The Burglary
Page 57
DAVIDON THOUGHT of silencing his own protest after the Cuban Missile Crisis in 1962. He had moved to Haverford College the year before and was looking forward to life as a scholar and researcher. So determined was he to remove himself from the scene of protest that he accepted a position as a professor of physics in New Zealand, thinking that was the only way he could escape deep engagement in protest over U.S. nuclear and war policies would be to leave the country. When he realized that such a move would mean being unable to see his son Alan, who lived with Davidon’s first wife in the Chicago area, for extended periods of time, Davidon resolved to stay at Haverford College.
Having made that decision, he threw himself into activism on campus and in the Philadelphia area. He often contemplated theoretical physics matters during his years when resistance dominated his life, but his physics research, started at the University of Chicago, the Enrico Fermi Institute for Nuclear Studies, and Argonne National Laboratory, was put aside until after the Vietnam War. Probably few, if any, of the activists he worked with closely knew that their pleasant physics professor companion spent some of their long silent waiting periods together doing challenging mathematics and physics problems in his head. “One of the nice things about theoretical work is that you can do it wherever you happen to be,” he says, smiling mischievously as he thinks of some of the places where he contemplated mathematical problems—in parked cars on side streets while monitoring late-night light patterns in the windows of federal buildings and in a closet while waiting for a security guard to walk by on his last round of the evening.
After the Media burglary, it was as though Davidon could not stop his activism, despite the potential jeopardy he had accumulated. In both small and large ways, his resistance activities continued for a little more than a year. Perhaps because he had read the burglars’ initial statement of purpose at a public gathering just days after the burglary—remarks that led to the first story published about the burglars’ explanation of what they had done—journalists called him from time to time that spring to inquire about getting documents from the Media files. He never said he had the files, but he told them he would see what he could do. Invariably, they anonymously received what they wanted. Only once did a reporter ask him if he was involved in the burglary. It was a student reporter for the Haverford campus newspaper. Davidon remembers evading the question and advising the student to write only what he knew. He continued to anonymously mail packets of copies of previously unseen stolen files to journalists about every ten days through mid-May.
Nothing Davidon did after the FBI burglary would have as much impact as the burglary had, but he continued to feel compelled to find new ways to oppose the war. He did so in two daring acts, neither of which involved other people from the Media group. In March 1972, a year after the Media burglary, Davidon was standing in an unlikely spot—by a railroad car filled with bombs in the middle of a field in the rich and gently rolling farmland of York County in southeastern Pennsylvania. This unusual circumstance was, of course, not an accident. Someone who lived in that farming community had told Davidon he had noticed that bombs destined for Vietnam were stored in open railroad cars that appeared to be accessible.

STATED EXERCISE 1.
According to the excerpt from The Burglary, why did Davidon stay at Haverford College instead of taking the physics professorship in New Zealand?
STATED EXERCISE 2.
Render this sentence from the excerpt from The Burglary in Spanish: "Only once did a reporter ask him if he was involved in the burglary."
STATED EXERCISE 3.
From the excerpt from The Burglary, write out everything from "Nothing Davidon did" down to "to be accessible.", swapping "bombs" for "munitions".

DATASET EXTRACT.
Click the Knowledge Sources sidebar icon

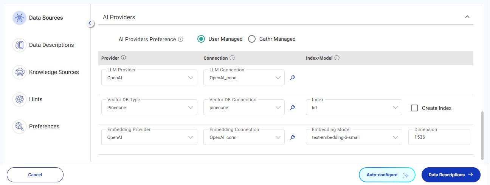tap(19, 72)
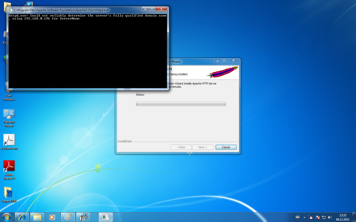Click the disabled Next button in installer
This screenshot has height=222, width=356.
pos(203,147)
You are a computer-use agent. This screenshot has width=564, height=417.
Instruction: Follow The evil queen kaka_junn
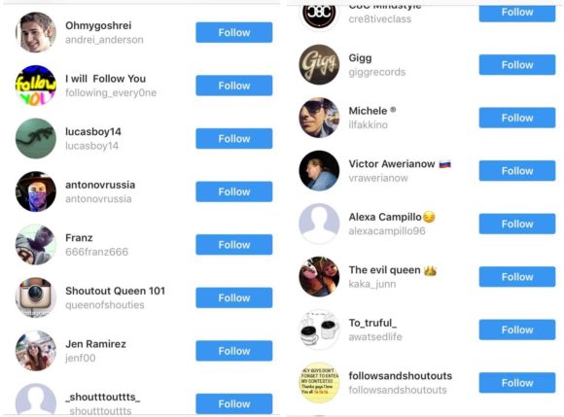517,277
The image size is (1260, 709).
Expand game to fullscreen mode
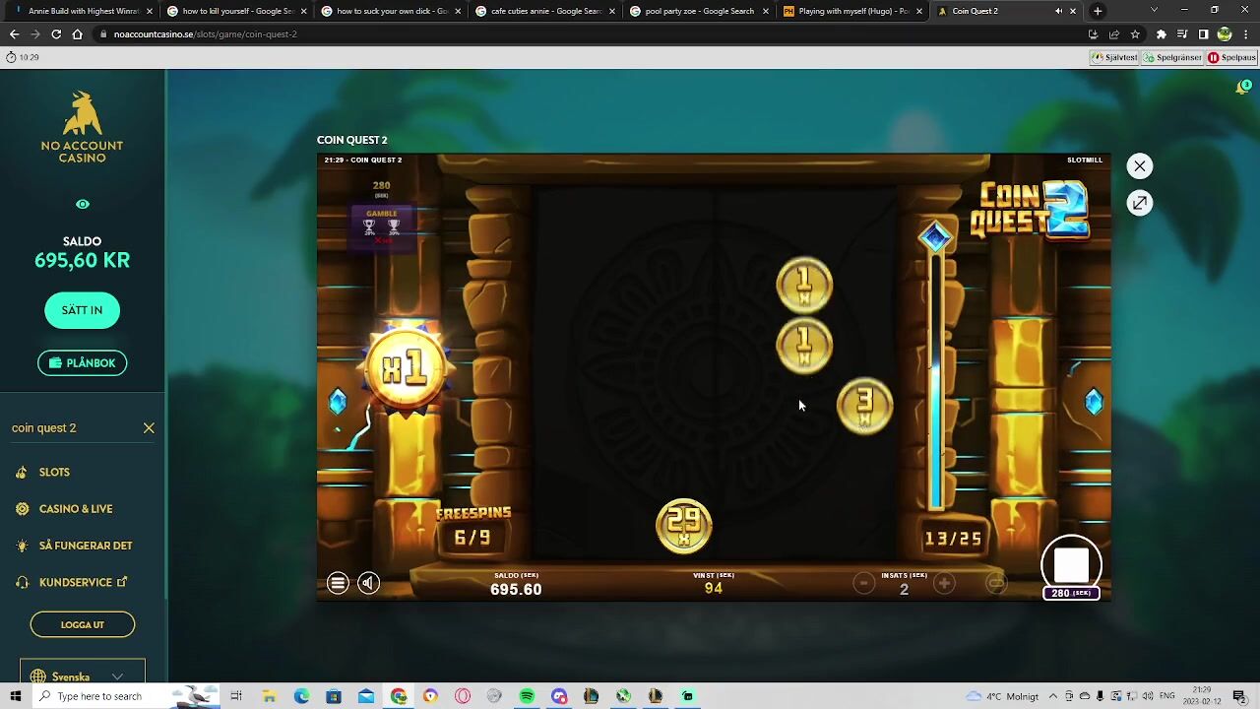click(1139, 203)
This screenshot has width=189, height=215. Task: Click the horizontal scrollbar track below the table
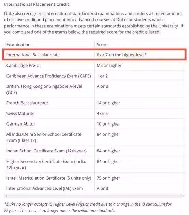pyautogui.click(x=95, y=196)
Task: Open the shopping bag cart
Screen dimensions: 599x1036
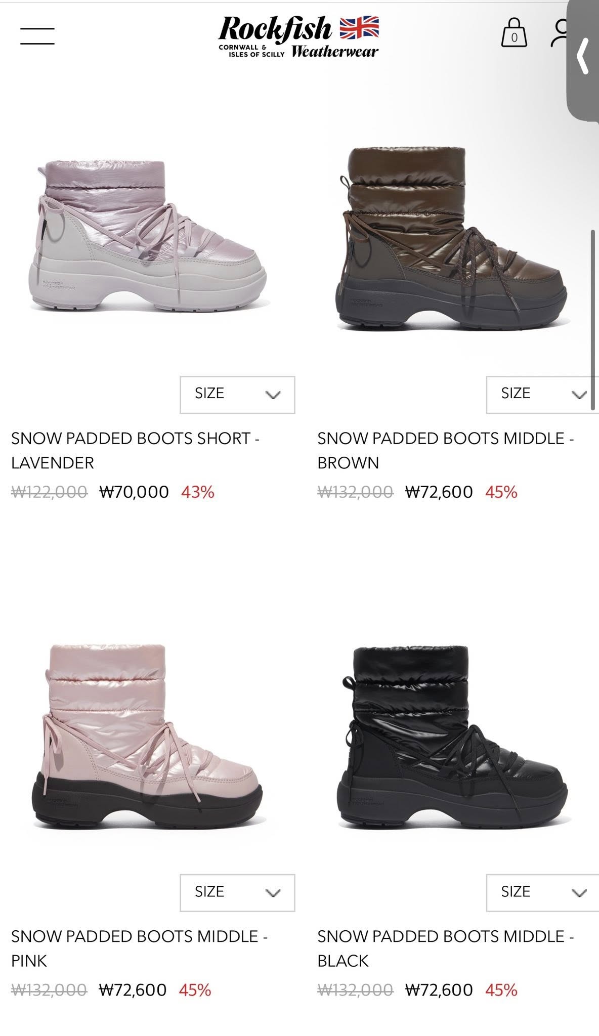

COMPLETE RESPONSE 1.
He realized that moving to New Zealand would mean being unable to see his son Alan, who lived with Davidon's first wife in the Chicago area, for extended periods of time.

COMPLETE RESPONSE 2.
Solo una vez un periodista le preguntó si había participado en el robo.

COMPLETE RESPONSE 3.
Nothing Davidon did after the FBI burglary would have as much impact as the burglary had, but he continued to feel compelled to find new ways to oppose the war. He did so in two daring acts, neither of which involved other people from the Media group. In March 1972, a year after the Media burglary, Davidon was standing in an unlikely spot—by a railroad car filled with munitions in the middle of a field in the rich and gently rolling farmland of York County in southeastern Pennsylvania. This unusual circumstance was, of course, not an accident. Someone who lived in that farming community had told Davidon he had noticed that munitions destined for Vietnam were stored in open railroad cars that appeared to be accessible.